**** Study material ****

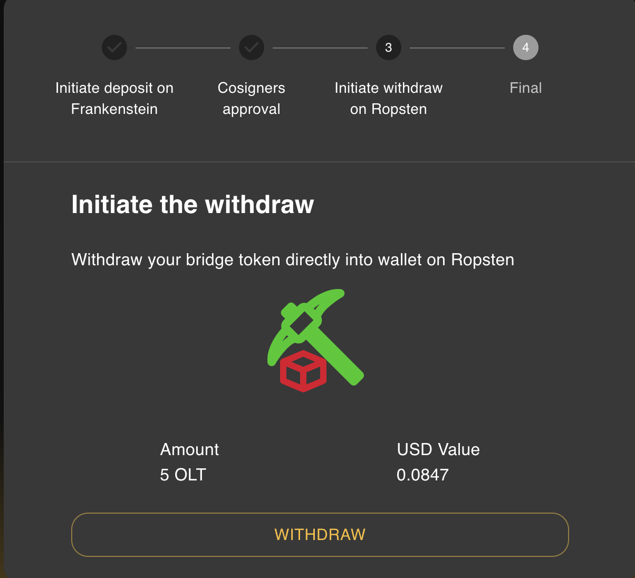This screenshot has height=578, width=635.
Task: Select the step 3 number circle
Action: (x=389, y=48)
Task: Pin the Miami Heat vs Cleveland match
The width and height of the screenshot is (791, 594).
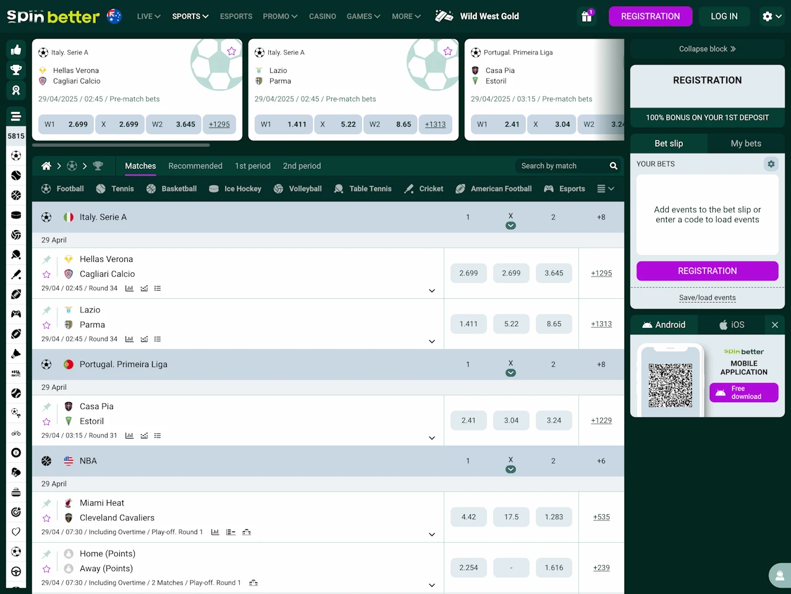Action: coord(46,503)
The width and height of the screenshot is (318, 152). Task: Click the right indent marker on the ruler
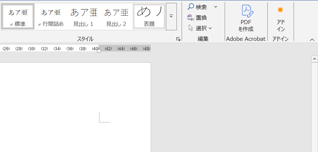point(99,50)
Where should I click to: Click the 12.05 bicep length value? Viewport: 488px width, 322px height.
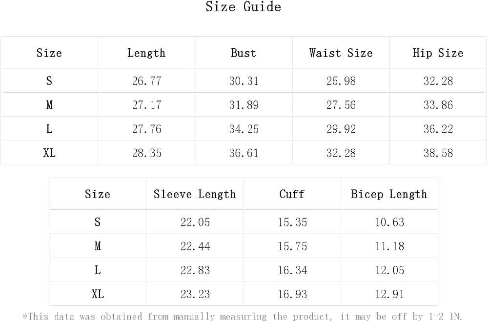(389, 270)
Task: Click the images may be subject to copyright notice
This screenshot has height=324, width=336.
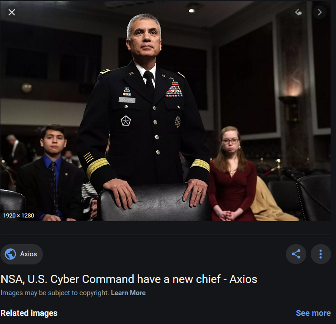Action: pos(55,293)
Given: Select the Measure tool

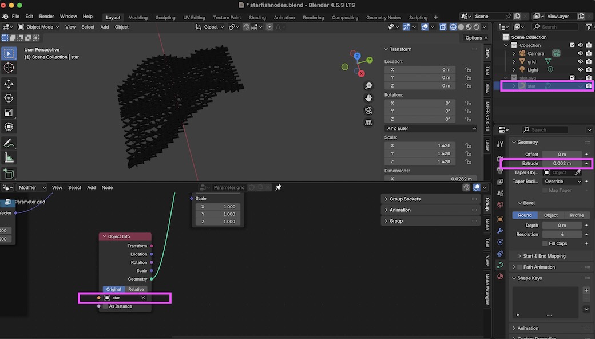Looking at the screenshot, I should 9,158.
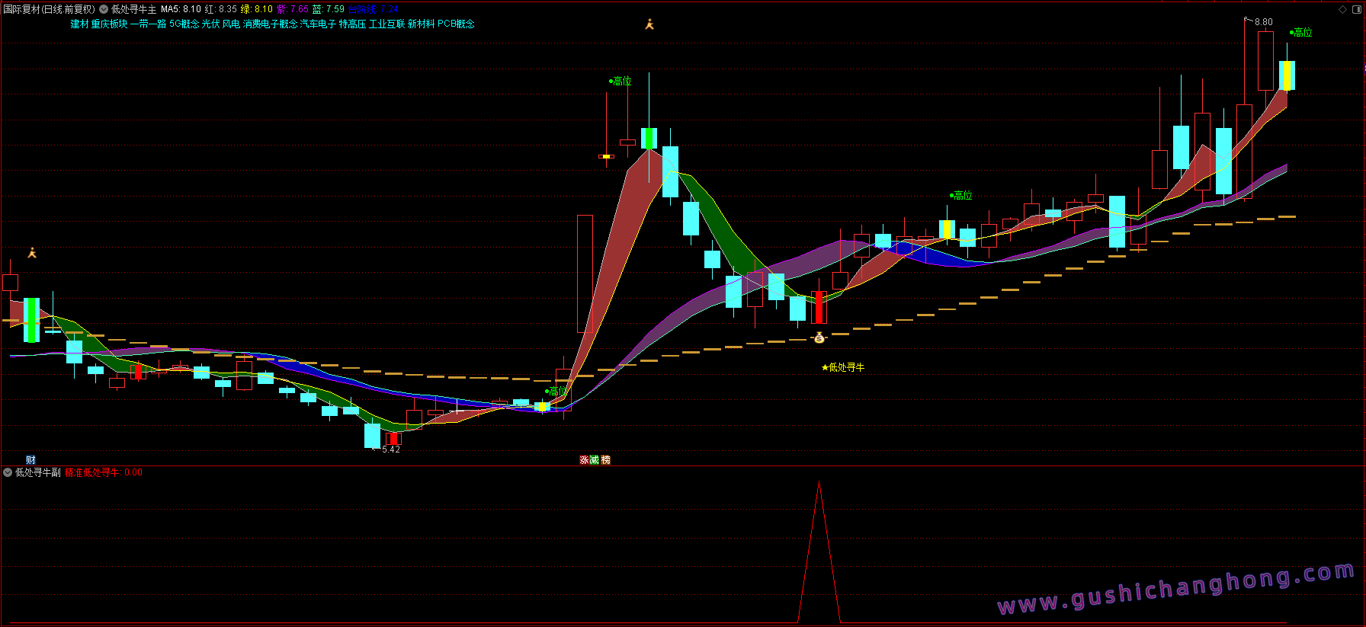Click the diamond icon at top right
Viewport: 1366px width, 627px height.
(x=1342, y=9)
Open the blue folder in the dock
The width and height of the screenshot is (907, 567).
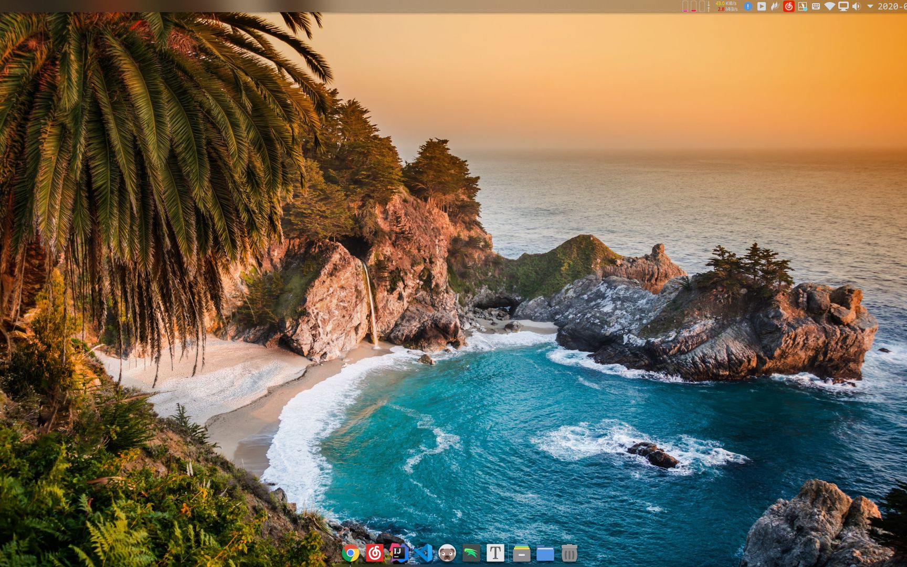pyautogui.click(x=545, y=553)
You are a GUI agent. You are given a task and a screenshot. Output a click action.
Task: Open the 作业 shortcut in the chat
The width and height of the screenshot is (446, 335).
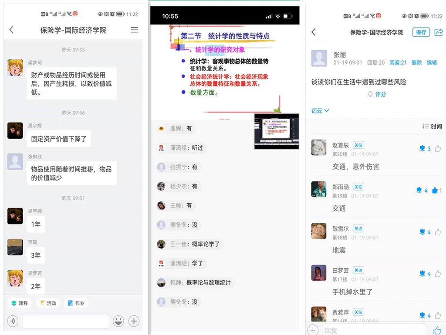pos(76,303)
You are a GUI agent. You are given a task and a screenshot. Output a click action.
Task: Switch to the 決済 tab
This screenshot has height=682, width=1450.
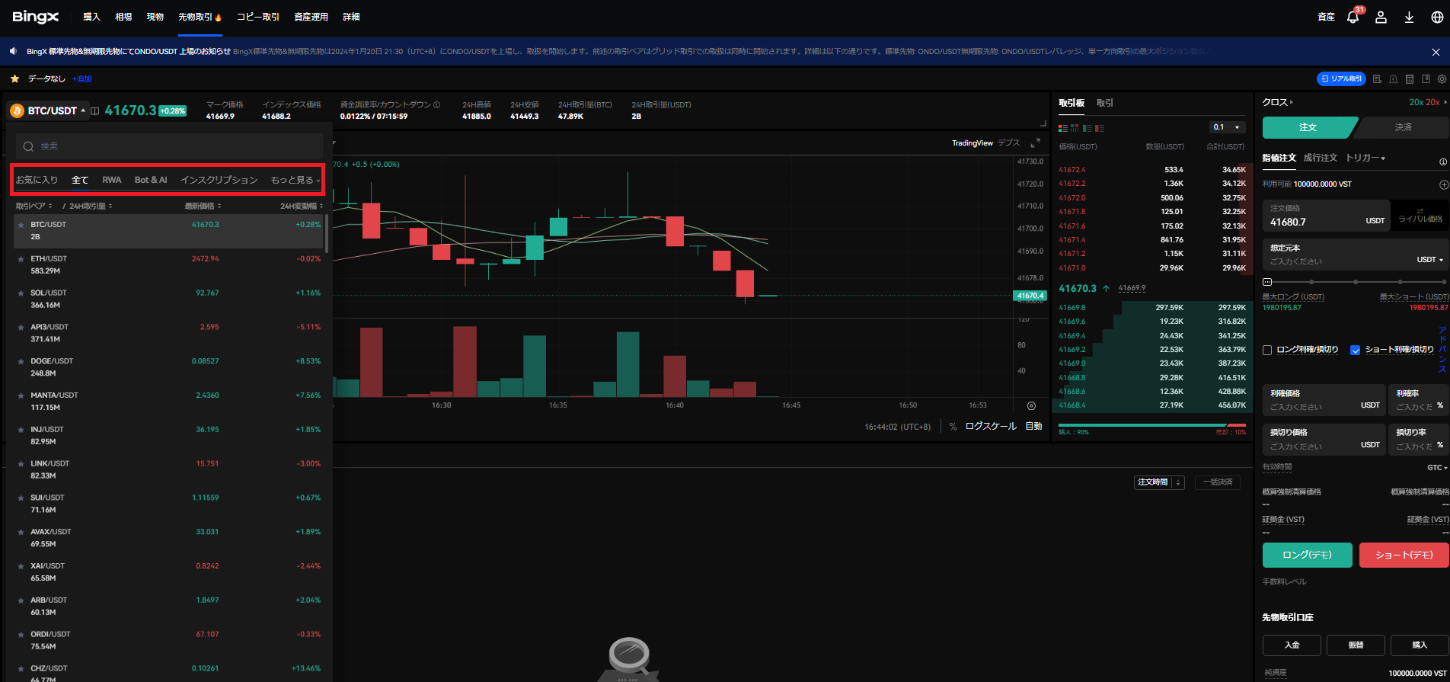click(1403, 127)
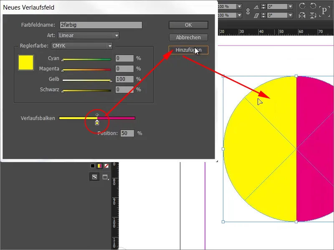Image resolution: width=334 pixels, height=250 pixels.
Task: Confirm the gradient with OK
Action: (x=188, y=25)
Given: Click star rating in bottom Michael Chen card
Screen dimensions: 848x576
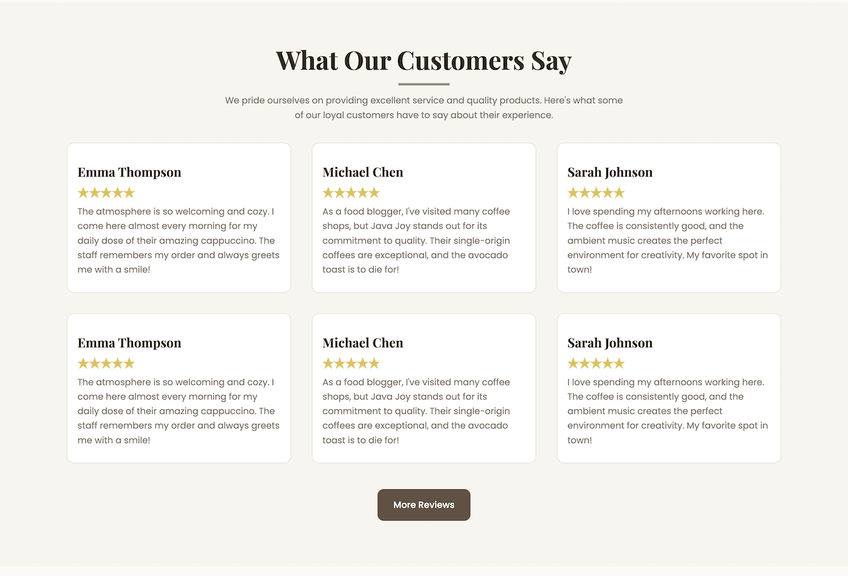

****

* Assignment *
Only the lines from the one containing "Task: Pin the Miami Heat vs Cleveland match" through the final line of the records should be transcribed, exactly and with no pictures.

* Task answer *
Task: Pin the Miami Heat vs Cleveland match
The width and height of the screenshot is (791, 594).
Action: coord(46,503)
The width and height of the screenshot is (318, 152). Task: Click the right indent marker on the ruler
point(99,50)
Where should I click to: Click the 12.05 bicep length value? Viewport: 488px width, 322px height.
(389, 270)
Task: Click the images may be subject to copyright notice
This screenshot has height=324, width=336.
Action: pos(55,293)
Given: Select the Measure tool

Looking at the screenshot, I should 9,158.
Click the diamond icon at top right
Viewport: 1366px width, 627px height.
(x=1342, y=9)
Open the blue folder in the dock
The width and height of the screenshot is (907, 567).
pyautogui.click(x=545, y=553)
You are a GUI agent. You are given a task and a screenshot. Output a click action.
Task: Open the 作业 shortcut in the chat
The width and height of the screenshot is (446, 335).
pos(76,303)
You are a GUI agent. You are given a task and a screenshot. Output a click action.
Task: Switch to the 決済 tab
This screenshot has height=682, width=1450.
click(1403, 127)
Image resolution: width=334 pixels, height=250 pixels.
Task: Confirm the gradient with OK
Action: (x=188, y=25)
Given: Click star rating in bottom Michael Chen card
Screen dimensions: 848x576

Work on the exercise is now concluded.